I rarely get as excited about a stock as I am about today's pick. After being involved in the stock market for almost 25 years, it takes a dramatic opportunity to really get my attention.
I am not talking about 50% or 100% potential returns. Believe it or not, after living through multiple market cycles, returns like those are almost expected. It takes upside potential of 300%, 500%, 1,000% or more to get me excited.
Today's pick, Federal National Mortgage Association (OTC: FNMA), commonly known as Fannie Mae, soared from around $0.25 in early 2013 to a high of $6.35 on March 11 -- a more than 2,000% gain. A week later, it dipped briefly below $3, where it began an uptrend that carried it back into the $4.50 area.
I first recommended FNMA in June 2013, around $2. Shares have more than doubled since then, and I am convinced they could easily double again in the next few months and soar to over $20 within the next year.
My target is actually on the conservative side compared with hedge fund king Bill Ackman. He owns more than 115 million shares and expects they could climb as high as $47, which would make FNMA a 10-bagger.
Although it is publically traded, Fannie Mae is a government-sponsored enterprise (GSE), meaning it is backed by the U.S. government. It purchases and guarantees residential mortgages for low- and moderate-income homeowners.
Shares plummeted from above $65 in the summer of 2007 to below $1 in the fall of 2008 as the subprime mortgage crisis rocked the industry. The federal government seized control of Fannie Mae and Freddie Mac in September 2008 in an attempt to shore up the nation's housing market.
Today, some politicians are pushing for their dismantlement. The Senate Banking Committee recently passed a bill aimed at winding down Fannie and Freddie. Should this occur, shareholders will be wiped out, which is the major risk factor associated with owning this stock.
However, the bill did not garner enough votes to make it to the full chamber in 2014. Analysts don't expect any legislative action until 2017.
The economy is steadily improving. This lowers the risk associated with mortgages, making Fannie Mae something the government should want to hold on to. It just reported its largest profit in its 80-year history of $84 billion in 2013.

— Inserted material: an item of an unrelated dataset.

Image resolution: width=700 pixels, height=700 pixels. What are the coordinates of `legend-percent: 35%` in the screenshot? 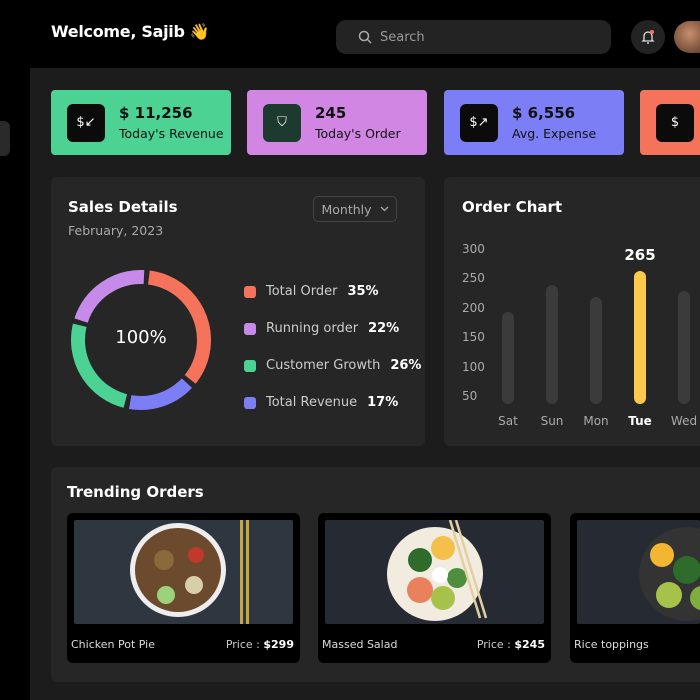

Not to mention the government owns warrants to purchase 79.9% of the equity in Fannie Mae and Freddie Mac, which don't expire until 2028.

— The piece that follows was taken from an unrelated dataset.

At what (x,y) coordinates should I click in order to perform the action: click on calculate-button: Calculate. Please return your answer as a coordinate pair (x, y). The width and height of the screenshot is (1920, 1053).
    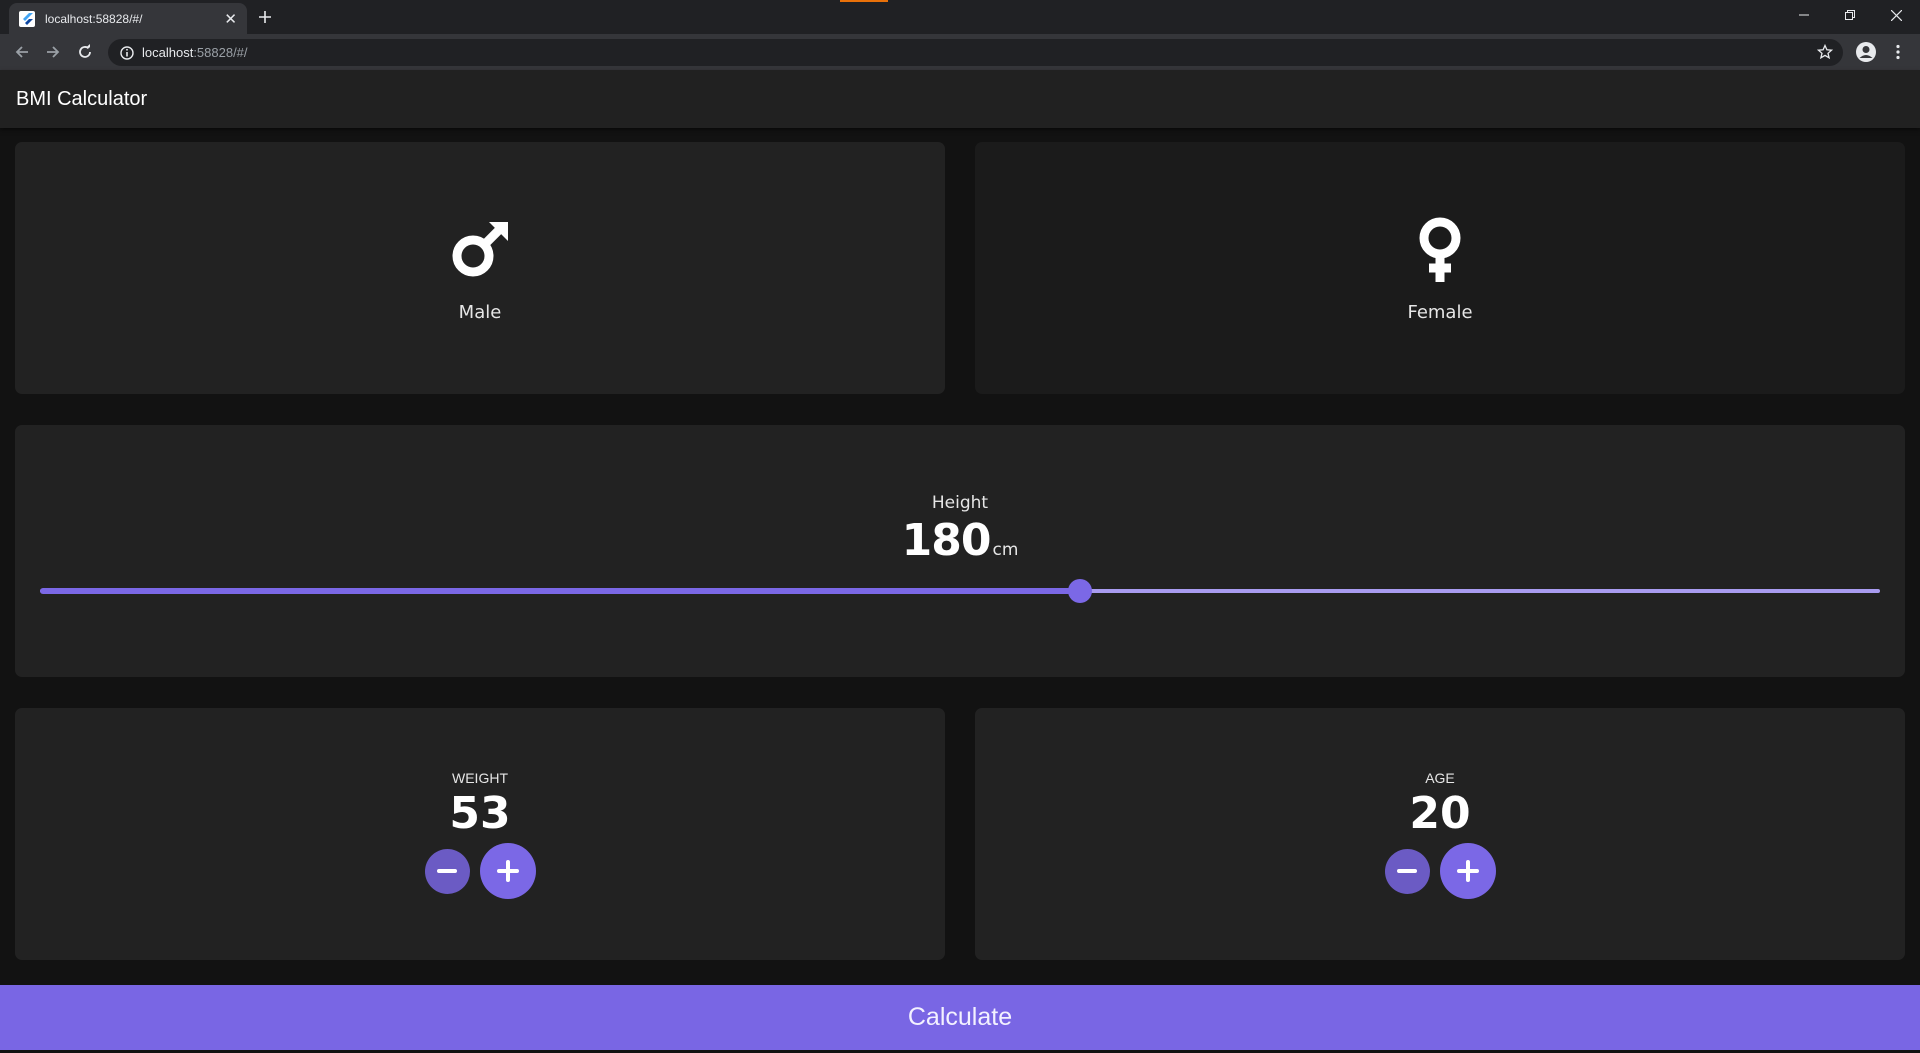
    Looking at the image, I should click on (960, 1018).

There is simply no private system that could absorb the risk of the 60% of U.S. mortgages backed by these GSEs. Melvin Watt, the new head of the Federal Housing Finance Agency, which oversees Fannie and Freddie, stated he does not plan to reduce their role in the housing market until Congress can agree on an alternative plan.
Despite the risk of dismantlement, the upside potential in this low-priced stock is huge. Taking a look at the technical picture, FNMA is in a steady uptrend.
There is clear support at the $3 level. Wait for a breakout above $4.75 resistance to enter long positions.
Recommended Trade Setup:
-- Buy FNMA on a break above $4.75
-- Set stop-loss at $3
-- Set initial price target at $9 for a potential 89% gain in three months
-- Set secondary price target at $20 for a potential 321% gain in 12 months
-- Set stop-loss at $3
-- Set initial price target at $9 for a potential 89% gain in three months
-- Set secondary price target at $20 for a potential 321% gain in 12 months
Disclosure: Dave Goodboy owns shares of FNMA.